Pakistani women's college

Jinnah College for Women, formerly the University College for Women, is an institute of education for women located in Peshawar, Khyber-Pakhtunkhwa, Pakistan.

==History==
The College came into existence as a constituent College of the University of Peshawar on 24 July 1964. It was first called the University Degree College for Women. The founder was Safia Hassan, who was also the first principal. The initial intake was 27 students. By 1980, when Safia Hassan retired, there were 1,700 students.
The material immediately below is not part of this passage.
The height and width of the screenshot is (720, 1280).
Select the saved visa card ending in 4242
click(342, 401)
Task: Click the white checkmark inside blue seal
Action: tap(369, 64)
The College aims to support women who would otherwise not be able to afford to attend university.

In 2014, three students of Jinnah College for Women topped the provincial exams.

The College celebrated its Golden jubilee in 2014.

It is now named to commemorate Muhammad Ali Jinnah.

In 2018, 359 students were awarded degrees by the college, though this included students from four college sessions, 2014-2017.

==Edifice==
The College has a two storey building, erected in a classical form of architecture which consists of classrooms, lecture-theatres, laboratories, a library with two reading rooms, an office and a hall. The college has a lawn, a botanical garden and an attached playground, that serve for inter-class and inter college tournaments and college sports. The library has a collection of reference books, text books and books in specialized fields. The college hall, the Safia Hassan Hall, has a seating capacity of 300 students.